More than one Democratic member of Congress referred to Monday’s shooting at a San Diego mosque, in which teenagers who bonded online over white supremacist hatred killed three people before killing themselves, as evidence that far-right violent extremism deserves more attention from the committee.
Maya Wiley, head of the Leadership Conference on Civil and Human Rights, was the witness called by Democrats. She delivered a powerful opening statement calling the campaign against the SPLC part of “a coordinated attack on civil rights non-profits that work to ensure voters can vote, children can learn history, and unions can protect workers,” and she deftly responded to GOP members’ often ridiculous questions. Here’s more from her opening statement:
But this case and today’s hearing aren’t about how to protect people from violent hate and extremist groups or better understand how we can prevent hate and bias. They are about using the powers of prosecution as a weapon, with the sole aim of stopping speech and activities that this administration dislikes and denying the real threats that we should all be concerned about.

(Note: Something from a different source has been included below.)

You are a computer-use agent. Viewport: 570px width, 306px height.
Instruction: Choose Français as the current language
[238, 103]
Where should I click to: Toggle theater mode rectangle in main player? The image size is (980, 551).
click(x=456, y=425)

In the past year, we have seen countless examples of this weaponization. This administration is coercing law firms, universities, and media companies. It is threatening to brand advocates as “domestic terrorists.” It is cutting off billions in federal grants to non-profits that do important work to track and prevent hate and bias. It is letting law enforcement off the hook for systemic misconduct that violates rights of people who need protection. It is letting violence and even extrajudicial killings by federal agents go unpunished. In all of this and more, the President has not even tried to hide his motives. And for the past year, he has also been open about his willingness to weaponize criminal law. So cases like this were inevitable. And our concern is that no organization seen as dissenting from administration policy, large or small, will ultimately be safe. …

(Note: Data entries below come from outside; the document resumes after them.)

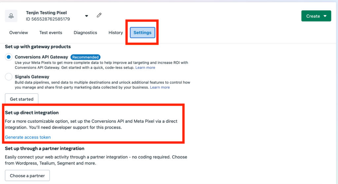Open Learn more for Conversions API Gateway
Screen dimensions: 338x184
pos(145,67)
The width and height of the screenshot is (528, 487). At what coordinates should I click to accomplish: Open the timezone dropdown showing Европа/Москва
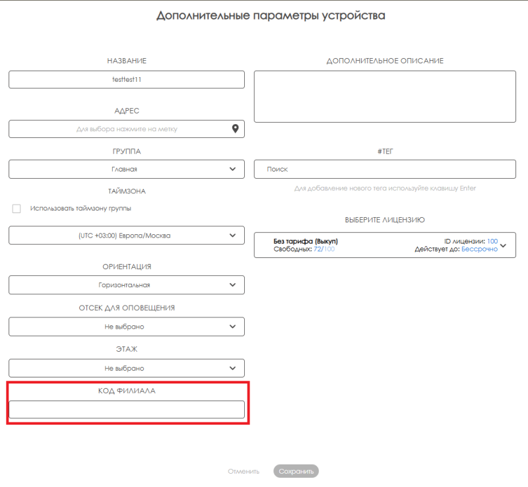[x=126, y=236]
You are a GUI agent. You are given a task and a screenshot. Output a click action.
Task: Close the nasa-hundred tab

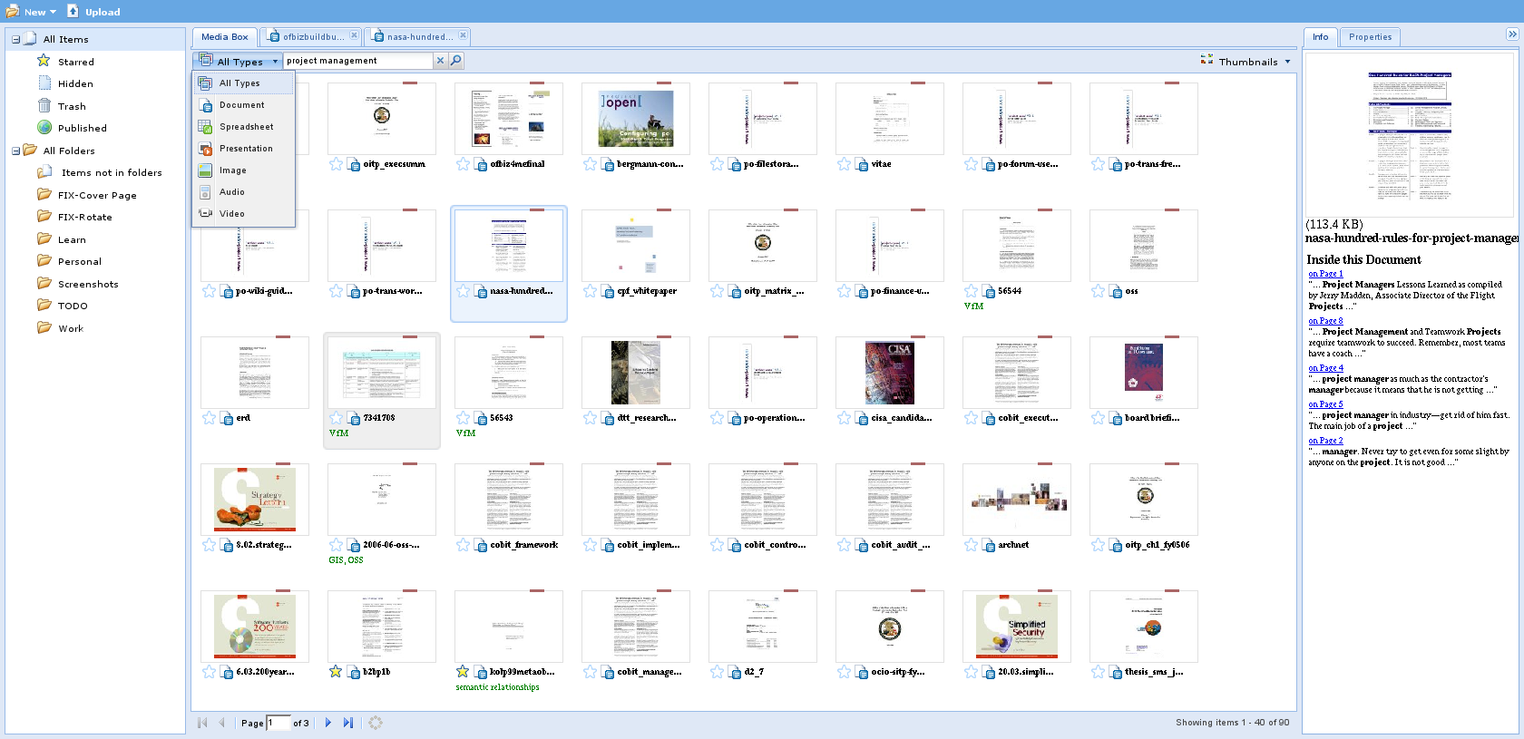point(463,35)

Each year, the SPLC issues a report on hate and extremism in our country. This report is so important because it tracks organizations promoting the ideologies that brought us the Charlottesville riot that left Heather Heyer dead, and the massacres at the Tree of Life synagogue, the Emanuel AME church, and the El Paso Walmart. It is sadly part of the reason SPLC is being targeted. It is uncomfortable for an administration that has backed away from and cut grants for tracking white nationalism, which the Department of Homeland Security in the first Trump administration defined as our greatest domestic threat.
The SPLC is far too busy fighting hate to “manufacture” it. You don’t have to like or agree with all of its strategies for doing so. But the fact that SPLC is now being criminally charged for its work only shows how much more work it has to do.